Margaret Haliburton is proud of the contribution of Canadian women during the Second World War. However, joining the navy, she admits, was not her idea.
“My mother told me to,” she said.
Haliburton participated in a Remembrance Day ceremony at the East York campus of Centennial College, on Nov.11. She told students and faculty about becoming a member of the Women’s Royal Canadian Naval Service during the Second World War. She said initially she wanted to join the Sea Cadets, but they didn’t accept women; so at the age of 21, with her mother’s encouragement, she joined the WRENS as a decoder.
Haliburton explained that she received training in Cambridge and Quebec for six months before being stationed in Moncton, N.B., where she worked as an Enigma decoder for the next three and a half years. The Germans created the Enigma machine for encryption and decryption of secret messages. She said the Allies had secured an Enigma machine and through the work of their decoders were able to interpret a vast number of messages issued by the German military.

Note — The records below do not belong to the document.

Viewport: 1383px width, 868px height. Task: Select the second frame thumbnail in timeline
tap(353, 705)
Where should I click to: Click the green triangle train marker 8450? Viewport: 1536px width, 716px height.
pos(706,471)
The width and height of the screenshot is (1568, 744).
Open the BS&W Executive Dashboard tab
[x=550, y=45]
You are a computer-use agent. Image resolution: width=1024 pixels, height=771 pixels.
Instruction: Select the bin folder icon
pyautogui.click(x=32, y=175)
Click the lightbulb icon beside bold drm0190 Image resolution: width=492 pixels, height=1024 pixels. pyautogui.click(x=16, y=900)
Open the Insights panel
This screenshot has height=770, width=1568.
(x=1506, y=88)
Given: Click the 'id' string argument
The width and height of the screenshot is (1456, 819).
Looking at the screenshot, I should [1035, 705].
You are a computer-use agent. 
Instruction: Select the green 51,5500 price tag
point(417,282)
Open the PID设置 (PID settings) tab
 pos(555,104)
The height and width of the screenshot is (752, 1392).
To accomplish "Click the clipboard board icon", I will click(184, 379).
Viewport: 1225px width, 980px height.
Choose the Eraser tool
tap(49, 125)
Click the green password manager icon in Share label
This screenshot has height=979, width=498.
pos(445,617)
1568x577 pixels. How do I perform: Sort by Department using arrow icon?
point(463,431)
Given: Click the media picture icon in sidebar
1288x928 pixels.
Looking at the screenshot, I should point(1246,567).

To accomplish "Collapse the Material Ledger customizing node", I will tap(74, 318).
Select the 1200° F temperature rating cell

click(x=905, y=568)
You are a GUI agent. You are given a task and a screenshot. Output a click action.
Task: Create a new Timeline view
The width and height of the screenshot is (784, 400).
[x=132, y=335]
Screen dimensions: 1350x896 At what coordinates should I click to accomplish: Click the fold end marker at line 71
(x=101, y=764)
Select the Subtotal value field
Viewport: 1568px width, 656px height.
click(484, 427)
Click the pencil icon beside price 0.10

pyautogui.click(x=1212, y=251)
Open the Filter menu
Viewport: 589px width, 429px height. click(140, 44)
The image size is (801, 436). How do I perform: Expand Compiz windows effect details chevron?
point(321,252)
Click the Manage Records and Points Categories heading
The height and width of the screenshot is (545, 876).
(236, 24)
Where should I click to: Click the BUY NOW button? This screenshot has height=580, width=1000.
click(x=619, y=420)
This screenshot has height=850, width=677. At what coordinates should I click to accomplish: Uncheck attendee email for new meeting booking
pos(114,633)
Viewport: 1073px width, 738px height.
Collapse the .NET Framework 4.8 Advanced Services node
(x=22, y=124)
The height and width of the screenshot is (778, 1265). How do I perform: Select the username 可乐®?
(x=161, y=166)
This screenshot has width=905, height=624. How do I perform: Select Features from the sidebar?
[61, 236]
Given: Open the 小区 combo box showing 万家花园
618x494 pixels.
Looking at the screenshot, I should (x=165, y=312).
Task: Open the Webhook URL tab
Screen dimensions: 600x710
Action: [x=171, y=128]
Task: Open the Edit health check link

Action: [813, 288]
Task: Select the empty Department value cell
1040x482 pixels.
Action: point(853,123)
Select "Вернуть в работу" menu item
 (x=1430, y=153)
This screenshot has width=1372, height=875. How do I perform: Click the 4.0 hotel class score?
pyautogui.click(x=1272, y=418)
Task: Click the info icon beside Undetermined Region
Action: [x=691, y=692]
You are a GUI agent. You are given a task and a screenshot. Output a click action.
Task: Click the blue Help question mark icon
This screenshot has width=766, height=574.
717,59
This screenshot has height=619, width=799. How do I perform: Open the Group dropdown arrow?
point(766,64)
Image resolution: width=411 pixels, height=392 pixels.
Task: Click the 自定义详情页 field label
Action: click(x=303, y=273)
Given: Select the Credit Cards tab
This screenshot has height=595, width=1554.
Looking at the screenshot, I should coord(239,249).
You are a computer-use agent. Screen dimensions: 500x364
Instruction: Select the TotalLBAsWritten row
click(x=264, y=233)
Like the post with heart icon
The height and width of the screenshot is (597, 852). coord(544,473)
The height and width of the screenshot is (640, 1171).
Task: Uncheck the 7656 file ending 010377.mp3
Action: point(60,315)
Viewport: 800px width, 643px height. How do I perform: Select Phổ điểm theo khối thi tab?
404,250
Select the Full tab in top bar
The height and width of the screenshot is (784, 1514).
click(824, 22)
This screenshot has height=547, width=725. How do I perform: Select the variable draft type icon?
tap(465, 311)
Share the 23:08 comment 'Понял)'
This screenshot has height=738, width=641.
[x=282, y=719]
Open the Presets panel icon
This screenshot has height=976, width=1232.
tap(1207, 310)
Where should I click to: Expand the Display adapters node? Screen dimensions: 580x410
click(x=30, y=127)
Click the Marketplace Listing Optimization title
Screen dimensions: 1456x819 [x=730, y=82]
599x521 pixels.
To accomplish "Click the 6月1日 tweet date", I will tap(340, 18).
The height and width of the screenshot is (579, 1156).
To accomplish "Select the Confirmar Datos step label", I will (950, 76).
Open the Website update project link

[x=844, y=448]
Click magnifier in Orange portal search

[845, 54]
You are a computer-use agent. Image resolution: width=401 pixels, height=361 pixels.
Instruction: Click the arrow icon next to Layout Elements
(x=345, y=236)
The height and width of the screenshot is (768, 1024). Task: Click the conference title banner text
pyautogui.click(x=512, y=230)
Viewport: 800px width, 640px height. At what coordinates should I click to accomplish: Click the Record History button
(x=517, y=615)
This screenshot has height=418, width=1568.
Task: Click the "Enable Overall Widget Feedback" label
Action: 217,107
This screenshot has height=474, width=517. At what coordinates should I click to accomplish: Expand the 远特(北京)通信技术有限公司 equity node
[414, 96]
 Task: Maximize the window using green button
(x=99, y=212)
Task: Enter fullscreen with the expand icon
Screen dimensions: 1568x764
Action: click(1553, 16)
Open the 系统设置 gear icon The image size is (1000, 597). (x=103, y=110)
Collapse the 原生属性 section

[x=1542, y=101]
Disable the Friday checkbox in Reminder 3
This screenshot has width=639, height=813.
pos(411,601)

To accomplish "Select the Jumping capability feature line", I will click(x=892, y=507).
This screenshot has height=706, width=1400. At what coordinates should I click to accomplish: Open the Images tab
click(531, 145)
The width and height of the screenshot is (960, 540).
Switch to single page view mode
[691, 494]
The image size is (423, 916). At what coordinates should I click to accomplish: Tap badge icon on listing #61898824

Haliburton revealed that being a decoder was hard work.
“We would spend hours, whole nights listening to signals and hear nothing but static,” she said.
Then suddenly in May of 1945 a signal came through loud and clear. Haliburton said a woman (from Kitchener, Ont.) who spoke German, put the message together and they learned that Hitler had died. The decoders had this information before the Canadian officials.
Haliburton said she didn’t fully realize the importance of her work or the meaning of living independently until she returned home.
“After being responsible for myself for three and half years, it was hard to fit in,” she said. “My parents expected me to be the same person I was when I left. I realized that what I had experienced was liberation,” Haliburton said.